I learnt from This blog and this tutorial that in order to test suppression with event time semantics, one should send dummy records to advance stream time. I've tried to advance time by doing just that. But this does not seem to work unless time is advanced for a particular key.
I have a custom TimestampExtractor
which associates my preferred "stream-time" with the records.
My stream topology pseudocode is as follows (I use the Kafka Streams DSL API):
.groupByKey(Grouped.with(Serdes.ByteArray(), Serdes.ByteArray()))
.aggregate(()->null, aggregationLambda)
My input is of the following format:
1 - {"stream_time":"2019-04-09T11:08:36.000-04:00", id:"1", data:"..."}
2 - {"stream_time":"2019-04-09T11:09:36.000-04:00", id:"1", data:"..."}
3 - {"stream_time":"2019-04-09T11:18:36.000-04:00", id:"2", data:"..."}
4 - {"stream_time":"2019-04-09T11:19:36.000-04:00", id:"2", data:"..."}
Now records 1
and 2
belong to a 10 minute window according to stream_time
and 3
and 4
belong to another.
Within that window, records are aggregated as per id
I expected that record 3
would signal that the stream has advanced and cause suppress to emit the data corresponding to 1st window.
However, the data is not emitted until I send a dummy record with id:1
to advance the stream time for that key.
Have I understood the testing instruction incorrectly? Is this expected behavior? Does the key of the dummy record matter?
I’m sorry for the trouble. This is indeed a tricky problem. I have some ideas for adding some operations to support this kind of integration testing, but it’s hard to do without breaking basic stream processing time semantics.
It sounds like you’re testing a “real” KafkaStreams application, as opposed to testing with TopologyTestDriver. My first suggestion is that you’ll have a much better time validating your application semantics with TopologyTestDriver, if it meets your needs.

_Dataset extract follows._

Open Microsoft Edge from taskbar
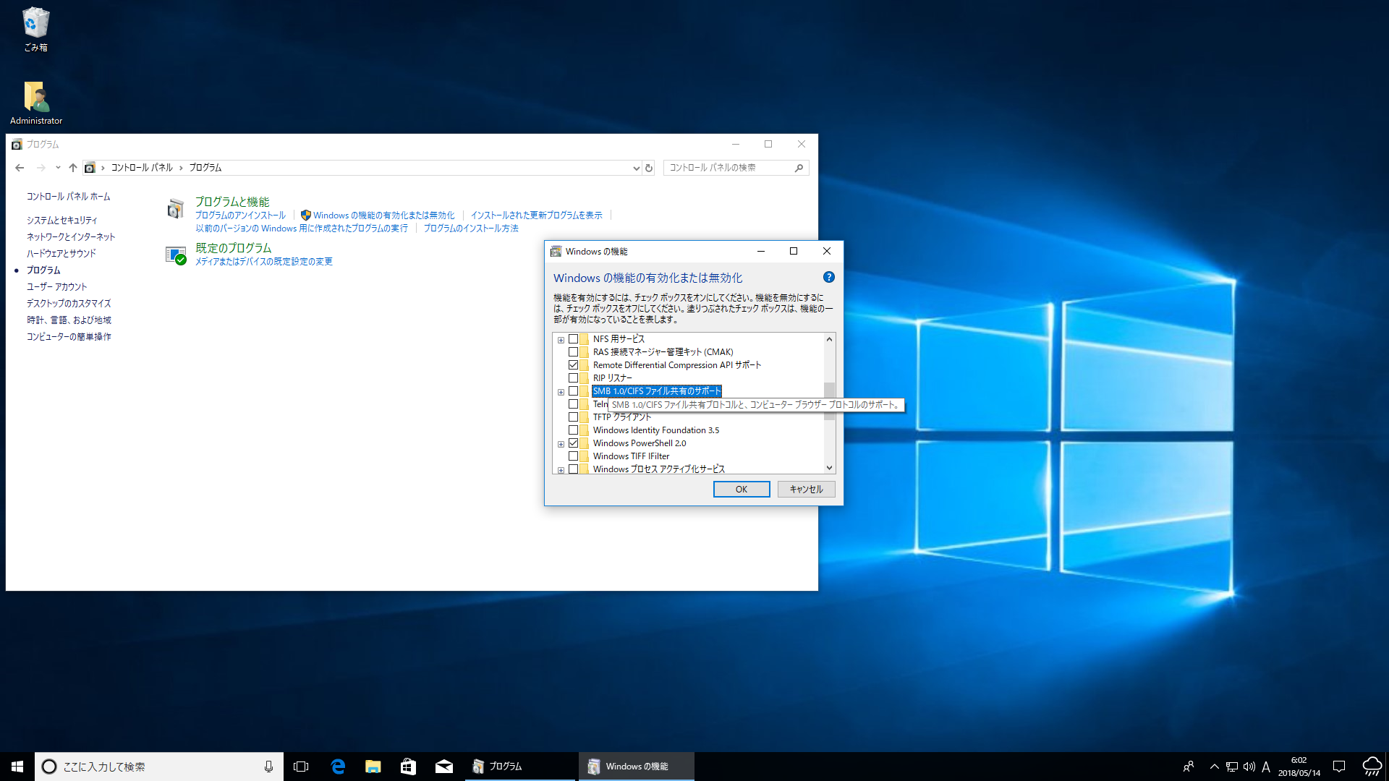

It sounds to me like you might have more than one partition in your input topic (and therefore your application). In the event that key 1 goes to one partition, and key 3 goes to another, you would see what you’ve observed. Each partition of your application tracks stream time independently. TopologyTestDriver works nicely because it only uses one partition, and also because it processes data synchronously. Otherwise, you’ll have to craft your “dummy” time advancement messages to go to the same partition as the key you’re trying to flush out.
This is going to be especially tricky because your “flatMap().groupByKey()” is going to repartition the data. You’ll have to craft the dummy message so that it goes into the right partition after the repartition. Or you could experiment with writing your dummy messages directly into the repartition topic.
If you do need to test with KafkaStreams instead of TopologyTestDriver, I guess the easiest thing is just to write a “time advancement” message per key, as you were suggesting in your question. Not because it’s strictly necessary, but because it’s the easiest way to meet all these caveats. I’ll also mention that we are working on some general improvements to stream time handling in Kafka Streams that should simplify the situation significantly, but that doesn’t help you right now, of course.